───── Extracted material
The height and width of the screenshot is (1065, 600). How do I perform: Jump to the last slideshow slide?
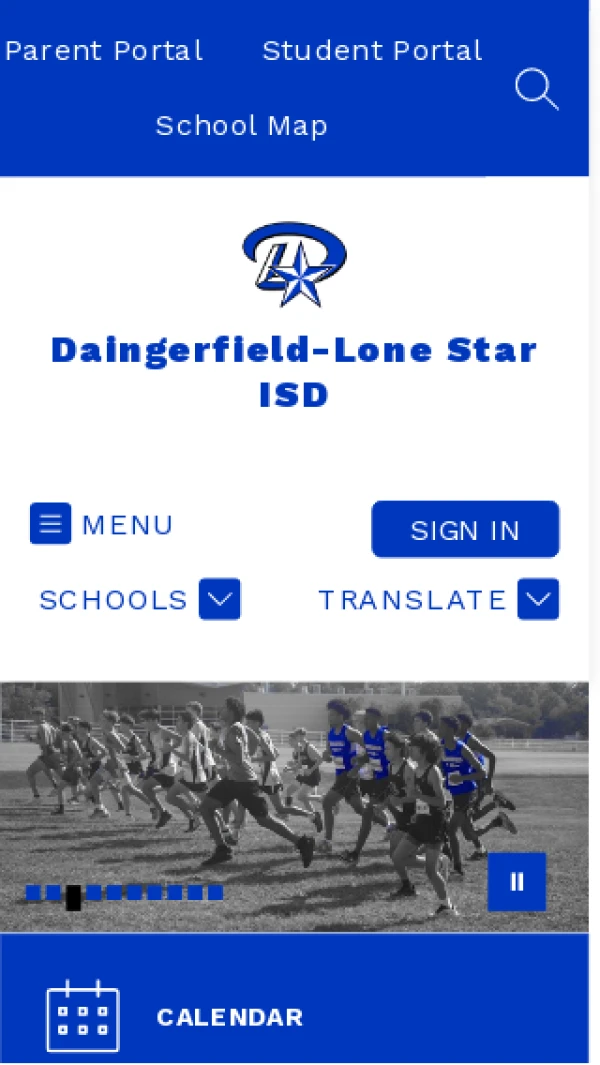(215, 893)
──────────
───── Extracted material
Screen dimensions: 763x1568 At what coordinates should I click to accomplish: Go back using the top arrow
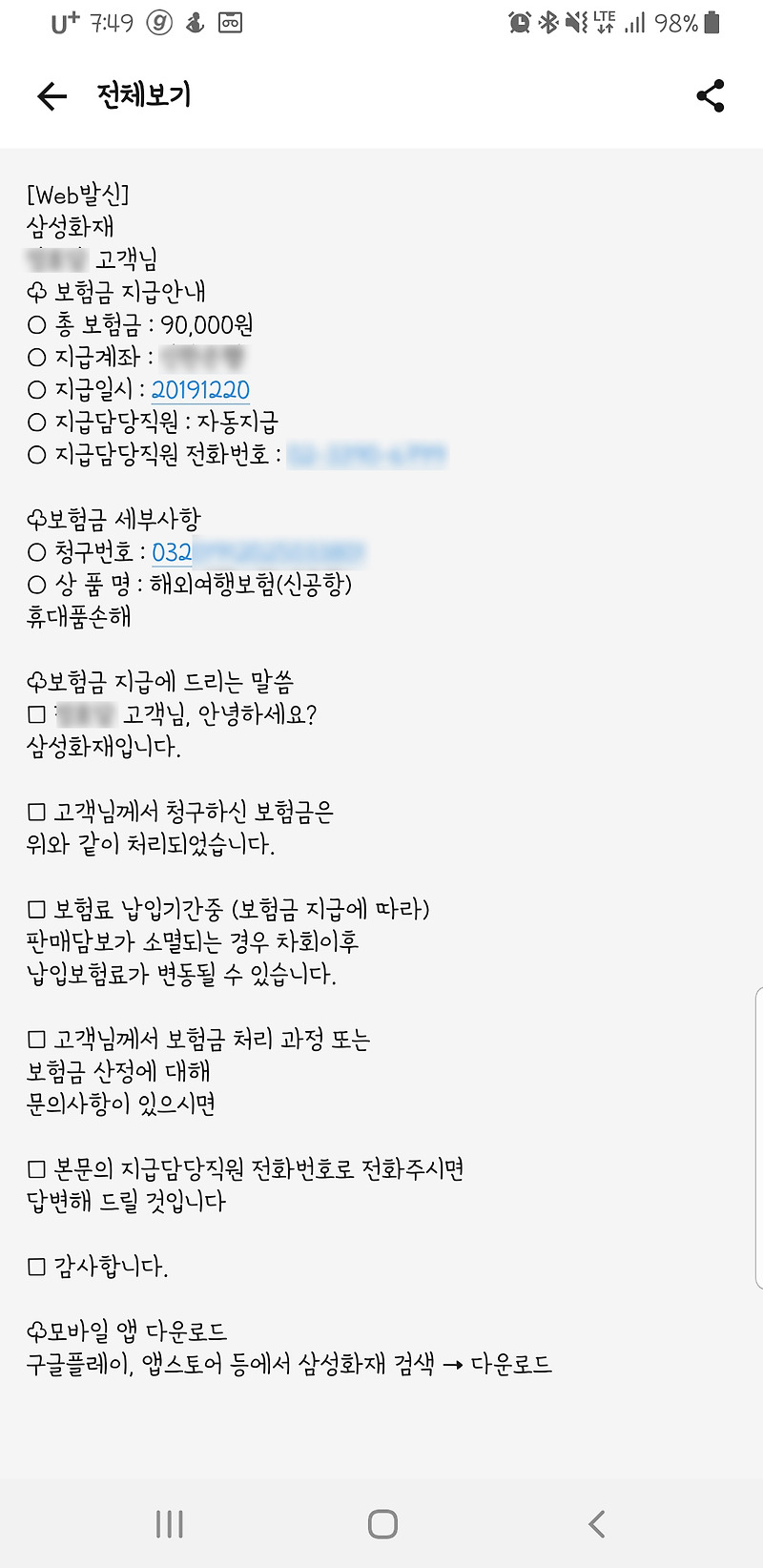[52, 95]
──────────
───── Extracted material
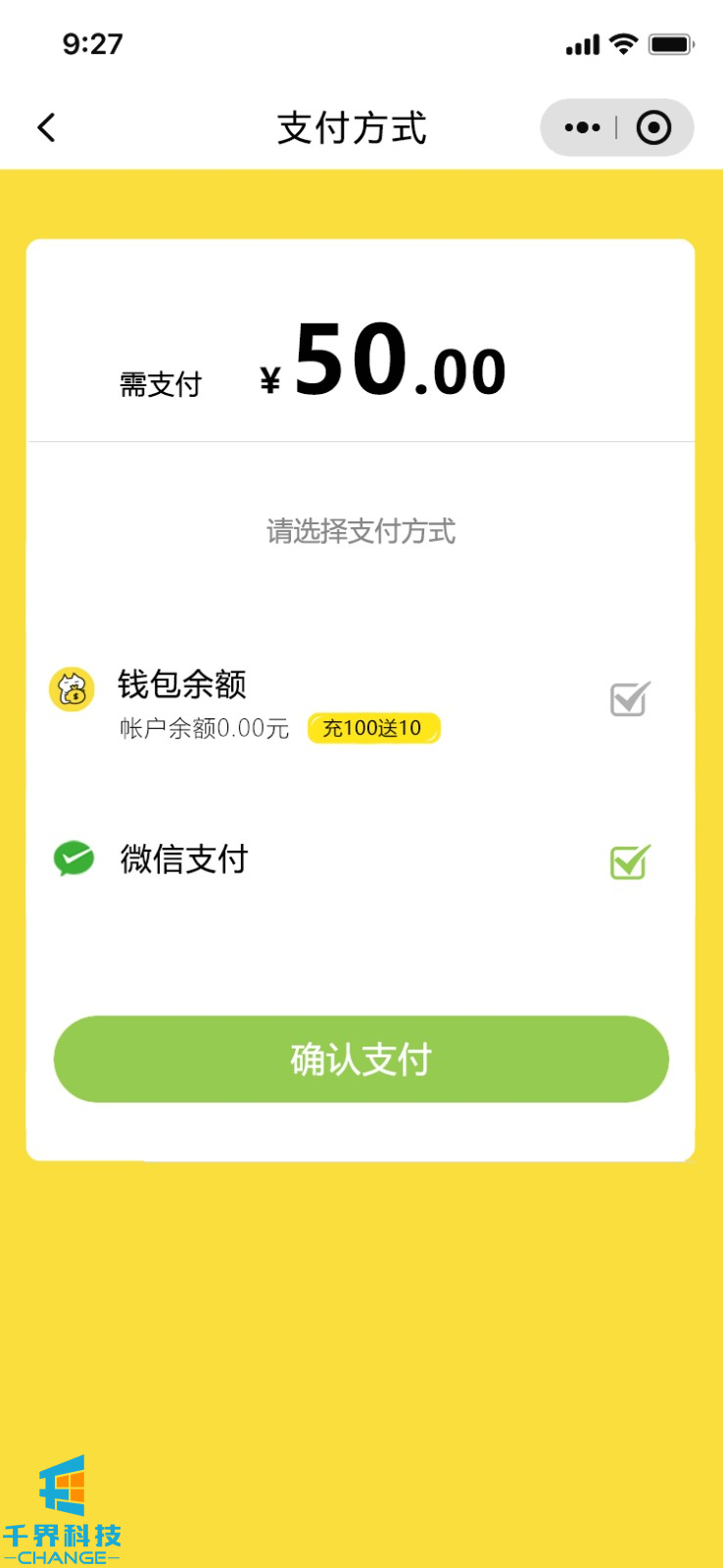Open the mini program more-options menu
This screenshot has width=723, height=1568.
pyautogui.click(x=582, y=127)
──────────
What the task asks => Repeat the data word for word, beginning at the line that contains "Open the mini program more-options menu" and stopping after the line that contains "pyautogui.click(x=582, y=127)", and leave the pictures out of your answer.

Task response =>
Open the mini program more-options menu
This screenshot has width=723, height=1568.
pyautogui.click(x=582, y=127)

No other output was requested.